Control of presynaptic function by a persistent Na(+) current

Abstract

Little is known about ion channels that regulate the graded, subthreshold properties of nerve terminals. Using the calyx of Held, we demonstrate here a large presynaptic persistent Na(+) current with unusually hyperpolarized activation voltage. This feature allowed the current to determine both the resting potential and resting conductance of the nerve terminal. Calyces express presynaptic glycine receptors whose activation depolarizes the synapse. We found that activation of the persistent Na(+) current was an essential component in the response to glycine. This Na(+) current originated at or very close to the terminal and was sustained even after trains of large spike-like depolarizations. Because Na(+) channels also underlie the presynaptic action potential, we conclude that their action both triggers and modulates exocytosis through control of presynaptic membrane voltage.

Fig 1

Activation of a presynaptic I_NaP. (A) A depolarizing voltage step evoked a transient Na⁺ component (arrow) followed by a steady-state (persistent) current (black trace). Both components were fully blocked by 500 nM TTX (red trace). The inset shows the I_NaP at higher gain. Leak subtraction was applied to the traces. (B) Influence of ramp speed on I_NaP. The ramp speeds are +280, 70 and 16 mV/s for red, green and blue traces, respectively. The current is partially blocked by 10 nM TTX (grey trace) and fully blocked by 500 nM TTX (black trace).
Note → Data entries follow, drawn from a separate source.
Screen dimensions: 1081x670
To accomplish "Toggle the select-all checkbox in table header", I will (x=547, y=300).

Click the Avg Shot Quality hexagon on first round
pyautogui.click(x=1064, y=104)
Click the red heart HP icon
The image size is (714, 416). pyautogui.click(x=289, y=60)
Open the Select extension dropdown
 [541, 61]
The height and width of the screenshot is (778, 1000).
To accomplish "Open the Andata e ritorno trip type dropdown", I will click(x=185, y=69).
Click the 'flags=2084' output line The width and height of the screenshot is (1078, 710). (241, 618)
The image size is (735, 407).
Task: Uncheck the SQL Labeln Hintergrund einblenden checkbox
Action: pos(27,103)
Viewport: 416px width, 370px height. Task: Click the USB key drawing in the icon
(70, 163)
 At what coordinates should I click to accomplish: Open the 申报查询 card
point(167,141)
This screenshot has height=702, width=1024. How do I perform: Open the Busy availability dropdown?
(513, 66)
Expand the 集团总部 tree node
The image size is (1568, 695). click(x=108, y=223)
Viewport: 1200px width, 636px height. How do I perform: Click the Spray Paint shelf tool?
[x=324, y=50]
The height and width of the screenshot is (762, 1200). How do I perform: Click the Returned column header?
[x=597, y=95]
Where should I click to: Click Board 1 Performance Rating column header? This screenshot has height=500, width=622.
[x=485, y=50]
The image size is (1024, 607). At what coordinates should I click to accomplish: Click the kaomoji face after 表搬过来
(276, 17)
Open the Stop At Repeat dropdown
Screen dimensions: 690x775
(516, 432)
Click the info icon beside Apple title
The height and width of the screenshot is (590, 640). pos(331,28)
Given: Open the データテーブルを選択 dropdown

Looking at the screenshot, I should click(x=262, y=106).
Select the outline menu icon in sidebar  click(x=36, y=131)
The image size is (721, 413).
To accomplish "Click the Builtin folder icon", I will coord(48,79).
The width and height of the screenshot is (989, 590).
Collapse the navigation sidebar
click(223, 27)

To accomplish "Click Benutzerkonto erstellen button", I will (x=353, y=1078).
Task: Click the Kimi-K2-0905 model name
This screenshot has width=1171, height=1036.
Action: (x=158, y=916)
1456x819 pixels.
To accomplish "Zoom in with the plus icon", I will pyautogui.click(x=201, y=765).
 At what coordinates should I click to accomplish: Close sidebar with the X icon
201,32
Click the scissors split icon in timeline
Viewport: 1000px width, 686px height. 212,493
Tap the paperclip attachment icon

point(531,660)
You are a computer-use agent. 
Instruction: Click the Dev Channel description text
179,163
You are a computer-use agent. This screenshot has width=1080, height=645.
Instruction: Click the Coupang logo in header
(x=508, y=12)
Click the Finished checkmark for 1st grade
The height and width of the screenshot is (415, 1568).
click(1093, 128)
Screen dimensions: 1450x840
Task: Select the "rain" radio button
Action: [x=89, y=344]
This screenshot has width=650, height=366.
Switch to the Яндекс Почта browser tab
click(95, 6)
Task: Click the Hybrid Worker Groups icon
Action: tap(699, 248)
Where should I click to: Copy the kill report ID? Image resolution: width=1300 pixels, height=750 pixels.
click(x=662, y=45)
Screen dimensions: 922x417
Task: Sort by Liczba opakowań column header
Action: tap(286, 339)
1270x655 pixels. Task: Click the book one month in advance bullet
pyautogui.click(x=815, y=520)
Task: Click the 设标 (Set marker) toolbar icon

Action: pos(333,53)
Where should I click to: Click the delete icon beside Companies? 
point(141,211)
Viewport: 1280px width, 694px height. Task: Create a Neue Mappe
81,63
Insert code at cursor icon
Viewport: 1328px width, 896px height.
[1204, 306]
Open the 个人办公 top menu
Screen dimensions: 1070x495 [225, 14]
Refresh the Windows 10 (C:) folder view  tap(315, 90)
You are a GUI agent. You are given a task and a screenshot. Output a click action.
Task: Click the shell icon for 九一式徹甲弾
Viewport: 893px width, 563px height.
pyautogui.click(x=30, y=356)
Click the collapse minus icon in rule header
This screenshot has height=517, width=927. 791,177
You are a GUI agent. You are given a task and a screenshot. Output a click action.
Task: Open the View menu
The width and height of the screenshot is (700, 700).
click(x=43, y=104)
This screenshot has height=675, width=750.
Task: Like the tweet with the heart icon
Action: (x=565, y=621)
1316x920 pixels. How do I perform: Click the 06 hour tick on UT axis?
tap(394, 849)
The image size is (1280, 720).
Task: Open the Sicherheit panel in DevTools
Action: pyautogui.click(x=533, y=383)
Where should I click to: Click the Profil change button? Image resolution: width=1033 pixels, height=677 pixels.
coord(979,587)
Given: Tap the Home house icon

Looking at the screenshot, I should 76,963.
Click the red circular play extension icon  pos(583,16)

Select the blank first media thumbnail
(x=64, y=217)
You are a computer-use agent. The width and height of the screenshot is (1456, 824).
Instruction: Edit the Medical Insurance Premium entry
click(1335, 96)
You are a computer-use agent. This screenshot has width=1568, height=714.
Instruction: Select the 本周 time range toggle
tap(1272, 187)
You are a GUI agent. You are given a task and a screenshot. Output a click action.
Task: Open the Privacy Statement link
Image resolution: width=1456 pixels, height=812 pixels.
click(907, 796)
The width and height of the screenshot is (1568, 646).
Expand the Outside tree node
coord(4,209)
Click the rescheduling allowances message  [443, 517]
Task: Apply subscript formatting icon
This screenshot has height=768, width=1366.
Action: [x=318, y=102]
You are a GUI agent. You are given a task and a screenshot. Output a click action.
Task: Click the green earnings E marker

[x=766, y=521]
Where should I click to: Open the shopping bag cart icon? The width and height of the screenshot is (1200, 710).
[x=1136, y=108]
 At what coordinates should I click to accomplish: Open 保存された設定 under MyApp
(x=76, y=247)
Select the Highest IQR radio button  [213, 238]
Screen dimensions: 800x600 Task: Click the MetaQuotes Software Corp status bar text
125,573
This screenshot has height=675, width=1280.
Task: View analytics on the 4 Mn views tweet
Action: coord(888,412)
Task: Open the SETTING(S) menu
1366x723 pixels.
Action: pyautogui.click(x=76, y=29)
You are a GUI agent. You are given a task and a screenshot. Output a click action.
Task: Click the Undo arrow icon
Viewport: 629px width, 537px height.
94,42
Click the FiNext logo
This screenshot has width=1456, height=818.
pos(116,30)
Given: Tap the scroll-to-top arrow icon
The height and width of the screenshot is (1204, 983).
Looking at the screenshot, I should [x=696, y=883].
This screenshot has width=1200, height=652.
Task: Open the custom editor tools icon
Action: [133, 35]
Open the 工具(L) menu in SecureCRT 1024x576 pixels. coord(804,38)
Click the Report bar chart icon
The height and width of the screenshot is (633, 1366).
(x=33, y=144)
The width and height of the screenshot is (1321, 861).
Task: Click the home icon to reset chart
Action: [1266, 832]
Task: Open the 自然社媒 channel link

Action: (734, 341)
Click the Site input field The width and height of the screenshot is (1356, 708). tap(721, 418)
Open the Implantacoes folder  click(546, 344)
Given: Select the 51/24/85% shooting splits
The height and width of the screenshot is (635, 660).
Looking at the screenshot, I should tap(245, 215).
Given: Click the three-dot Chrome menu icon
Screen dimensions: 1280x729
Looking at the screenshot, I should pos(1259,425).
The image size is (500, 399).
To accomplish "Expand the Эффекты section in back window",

Data in A and B were obtained from one calyx. (C) Expanded view of activation of current in b for two ramps speeds after subtracting trace in TTX. Activation of current is first apparent at about −85 mV. (D) Conductance voltage curve for one calyx, with representative voltage steps shown as inset. Red line is Boltzmann fit with parameters as indicated. (E) Effect of conditioning “spikes” on I_NaP. Left panel is control response to a voltage step to −40 mV. Peak current is cut off. Right panel shows a step to −40 mV preceded by 40 1-ms steps to +20 mV delivered at 200 Hz. A 4-ms return to −80 mV followed the last brief pulse and before the test pulse to −40 mV. After the pulse train, the mean I_NaP measured 250–300 ms after pulse onset was 91.2 ±1.8% of control (n=5).

Fig. 2

Effects of TTX on resting presynaptic membrane properties. (A–B) Puff application of 2 μM TTX hyperpolarizes the resting potential by about 2 mV (n=9). (C) Bath application of TTX decreased resting conductance (n=5). Conductance was estimated in current clamp around the resting potential.

Fig 3

Modulation of glycine responses by persistent Na⁺ current. (A) Calyceal membrane potentials were adjusted by currents injection. Puff application of glycine (1 mM at bar) evoked depolarizing responses (black trace). Bath applied TTX (red trace) decreased the glycine response at voltages between −75 mV and −90 mV, but had no effect at −60 mV and −105 mV. (B) Average data show a maximal effect of TTX on glycine responses (black, control; red, TTX) evoked near the resting potential (symbol at bottom of figure). p < 0.05 for −70 and −90 mV; p < 0.01 for −80 mV, n=5. (C) At −80 mV, close to average resting potential, the glycine response was significantly decreased by TTX (p < 0.001, n=8). (D) Under voltage clamp, the glycine-induced current was not affected by application of TTX in one representative calyx. (E) Data from 7 voltage-clamped calyces showing that TTX does not alter the glycine-evoked current (V_HOLD=−80mV).

Fig 4

Na⁺ channels augment the glycine effect on mEPSC frequency. Glutamatergic spontaneous EPSCs are recorded under control condition (A), 200 μM glycine (B), and 200 μM glycine plus 500 nM TTX (C). V_HOLD = −77 mV. (D) Relative change of spontaneous frequency by glycine (gly) and glycine plus TTX. The frequency in the presence of glycine is significantly decreased by TTX.